EXERCISE: When the line containing "Юристы по взысканию" appears in the data below, begin copying there and stop only after the line containing "ChatGPT (29, 2436)".

━━━━━━━━━━━━━━━━━━━━

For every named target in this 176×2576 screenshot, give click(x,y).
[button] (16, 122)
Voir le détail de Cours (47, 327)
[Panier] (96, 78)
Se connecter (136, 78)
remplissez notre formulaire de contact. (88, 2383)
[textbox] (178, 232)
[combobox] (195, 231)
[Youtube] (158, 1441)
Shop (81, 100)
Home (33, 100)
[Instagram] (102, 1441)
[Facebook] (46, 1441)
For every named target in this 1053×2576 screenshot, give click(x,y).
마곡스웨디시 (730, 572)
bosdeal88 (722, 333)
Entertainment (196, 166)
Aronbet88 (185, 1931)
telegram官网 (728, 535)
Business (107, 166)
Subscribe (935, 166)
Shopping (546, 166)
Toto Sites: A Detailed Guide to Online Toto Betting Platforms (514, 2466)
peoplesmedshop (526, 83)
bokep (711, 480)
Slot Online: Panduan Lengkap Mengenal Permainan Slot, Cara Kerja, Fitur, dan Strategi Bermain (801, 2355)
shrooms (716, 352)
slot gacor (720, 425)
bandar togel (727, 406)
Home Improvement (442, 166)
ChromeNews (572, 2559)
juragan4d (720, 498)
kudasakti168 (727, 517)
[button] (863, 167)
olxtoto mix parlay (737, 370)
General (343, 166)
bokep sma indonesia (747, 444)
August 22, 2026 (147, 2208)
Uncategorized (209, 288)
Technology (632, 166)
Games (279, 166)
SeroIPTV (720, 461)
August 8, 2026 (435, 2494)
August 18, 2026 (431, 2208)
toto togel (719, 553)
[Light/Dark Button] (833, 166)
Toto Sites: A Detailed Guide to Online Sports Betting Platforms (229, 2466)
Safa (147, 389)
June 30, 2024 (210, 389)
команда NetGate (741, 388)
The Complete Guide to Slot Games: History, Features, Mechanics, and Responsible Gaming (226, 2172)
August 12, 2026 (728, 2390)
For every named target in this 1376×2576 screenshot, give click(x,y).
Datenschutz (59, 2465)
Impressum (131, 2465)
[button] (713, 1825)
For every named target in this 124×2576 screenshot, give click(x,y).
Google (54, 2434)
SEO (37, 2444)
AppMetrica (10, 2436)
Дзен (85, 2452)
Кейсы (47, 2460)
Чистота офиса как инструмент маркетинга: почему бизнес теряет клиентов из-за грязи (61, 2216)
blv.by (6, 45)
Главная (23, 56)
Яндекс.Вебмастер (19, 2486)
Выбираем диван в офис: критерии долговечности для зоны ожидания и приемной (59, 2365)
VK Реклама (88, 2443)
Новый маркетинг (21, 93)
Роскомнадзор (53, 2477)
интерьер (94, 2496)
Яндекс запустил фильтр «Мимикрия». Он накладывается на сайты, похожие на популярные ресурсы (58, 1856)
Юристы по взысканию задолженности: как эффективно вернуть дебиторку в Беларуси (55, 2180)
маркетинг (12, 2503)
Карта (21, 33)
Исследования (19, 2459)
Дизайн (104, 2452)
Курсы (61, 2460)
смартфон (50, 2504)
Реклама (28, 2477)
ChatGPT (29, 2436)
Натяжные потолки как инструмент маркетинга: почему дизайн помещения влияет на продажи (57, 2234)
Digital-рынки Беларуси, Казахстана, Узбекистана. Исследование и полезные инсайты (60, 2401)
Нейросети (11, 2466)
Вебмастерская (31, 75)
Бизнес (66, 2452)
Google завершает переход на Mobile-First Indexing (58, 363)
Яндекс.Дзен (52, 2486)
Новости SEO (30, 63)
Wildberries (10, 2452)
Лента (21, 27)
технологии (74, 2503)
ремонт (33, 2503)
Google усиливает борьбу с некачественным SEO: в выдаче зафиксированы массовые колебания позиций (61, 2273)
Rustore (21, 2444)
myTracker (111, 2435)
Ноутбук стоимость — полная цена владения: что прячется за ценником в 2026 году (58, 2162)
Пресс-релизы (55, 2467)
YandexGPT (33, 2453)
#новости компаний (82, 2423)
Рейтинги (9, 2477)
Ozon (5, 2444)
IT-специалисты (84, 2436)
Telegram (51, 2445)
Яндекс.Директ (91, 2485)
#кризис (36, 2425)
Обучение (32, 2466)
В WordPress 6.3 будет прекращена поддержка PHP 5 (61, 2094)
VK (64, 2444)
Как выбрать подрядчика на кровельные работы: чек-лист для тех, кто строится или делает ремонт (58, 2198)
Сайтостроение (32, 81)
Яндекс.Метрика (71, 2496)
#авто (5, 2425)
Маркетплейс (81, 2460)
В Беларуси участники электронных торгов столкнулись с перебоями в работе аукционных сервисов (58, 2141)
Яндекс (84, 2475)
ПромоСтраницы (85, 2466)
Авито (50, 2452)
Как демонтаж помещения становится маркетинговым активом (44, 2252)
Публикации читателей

━━━━━━━━━━━━━━━━━━━━

ANSWER TO THE PROBLEM:
Юристы по взысканию задолженности: как эффективно вернуть дебиторку в Беларуси (55, 2180)
маркетинг (12, 2503)
Карта (21, 33)
Исследования (19, 2459)
Дизайн (104, 2452)
Курсы (61, 2460)
смартфон (50, 2504)
Реклама (28, 2477)
ChatGPT (29, 2436)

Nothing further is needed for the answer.